Réformer le second degré pour achever la démocratisation ?
De son point de vue d’historien, Jean-Paul Delahaye souligne que Condorcet indiquait déjà que l’école du peuple devait permettre d’ouvrir les portes du « temple de la vérité » à tous, et que l’éducation devait garantir « l’égalité des droits ». Pour lui, le second degré n’a jamais été fait pour accueillir tous les élèves, comme le montrent les écrits de la Troisième République qui précisaient qu’il fallait le protéger de ceux qui pouvaient en « gêner le fonctionnement ». Aujourd’hui encore, ceux qui refusent le « péril démocratique » prônent le maintien des digues et des séparations de classe sociales. Pour lui, la mission du collège est donc bien « d’achever la scolarité obligatoire » et non d’être un « petit lycée ». Depuis vingt ans, de nombreux rapports ont précisé les changements à effectuer. « C’est presque un miracle qu’autant d’élèves arrivent à être scolarisés au collège, tant il a fallu de « mécano administrativo-pédagogique » pour y parvenir. ». Encore aujourd’hui, déplore-t-il la prise ne charge des élèves en difficultés au collège est dévolue aux « enseignants volontaires », souvent dans des dispositifs extérieurs à la classe.

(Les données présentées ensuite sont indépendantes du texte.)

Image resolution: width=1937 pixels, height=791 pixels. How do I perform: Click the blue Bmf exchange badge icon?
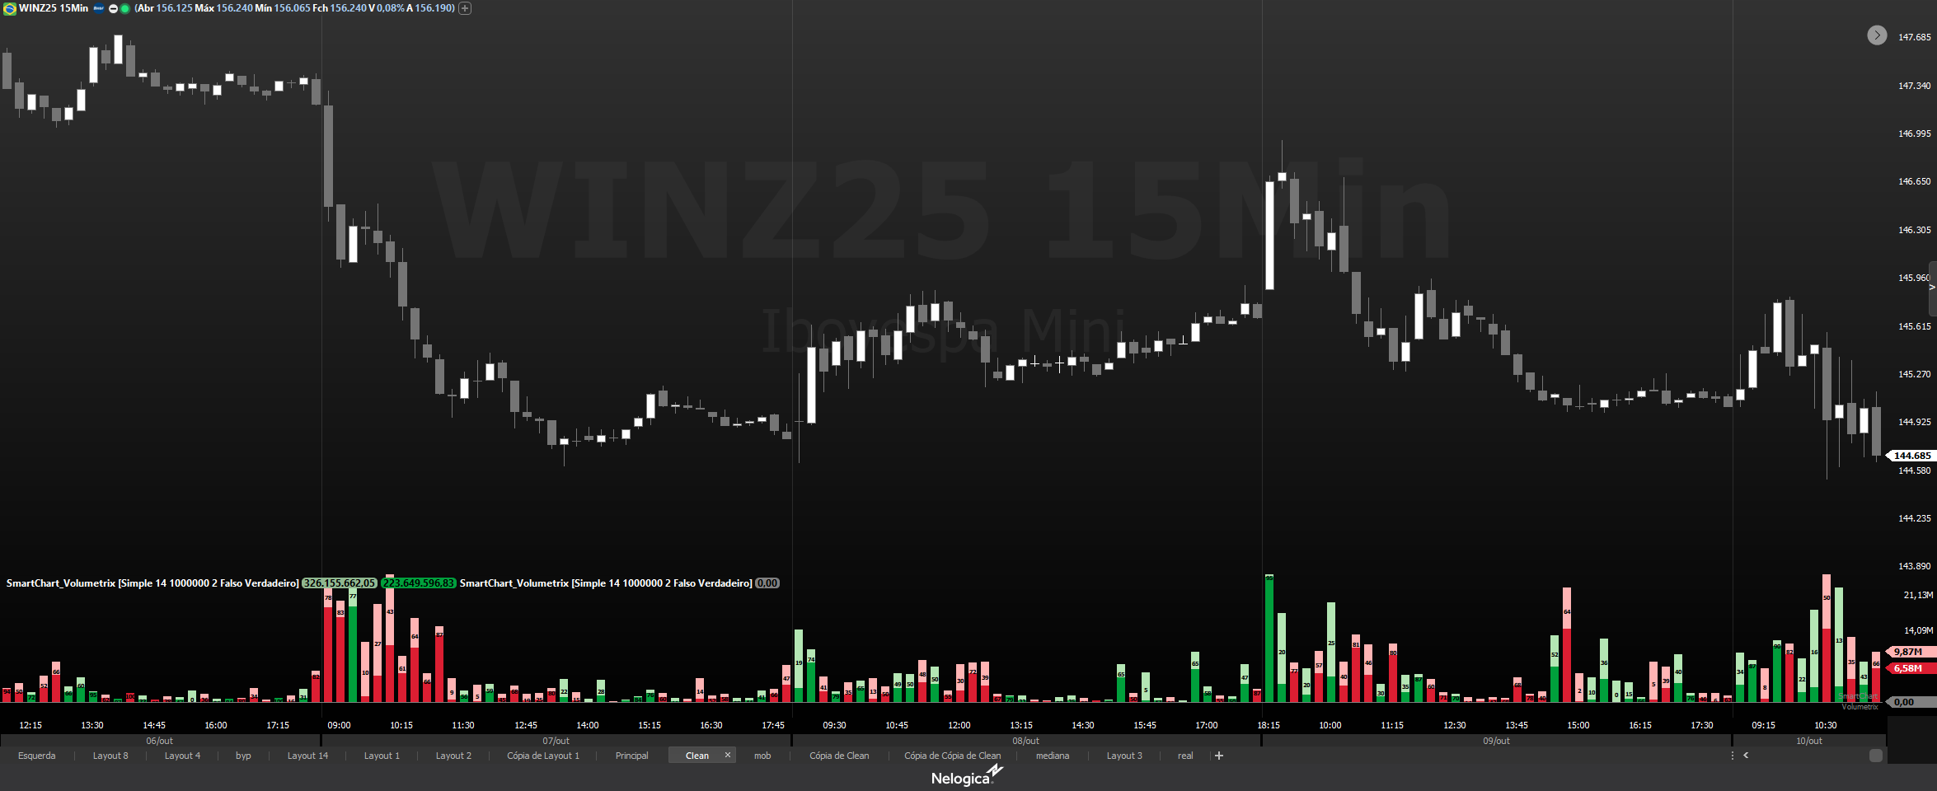tap(99, 8)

« Culturellement, notre enseignement est toujours structuré autour des disciplines, les concours ne permettent pas de vérifier que les enseignants recrutés peuvent mettre en œuvre des situations pédagogiques. Les programmes de l’école primaire de 2008 citent 28 fois le mot compétence, quand ceux de 2002 le citaient 196 fois. Quant aux programmes de collège, les écarts sont considérables entre les programmes de sciences, qui articulent connaissances et compétences, et ceux de français qui laissent au professeur le soin de faire le travail d’articulation entre le socle et les programmes. »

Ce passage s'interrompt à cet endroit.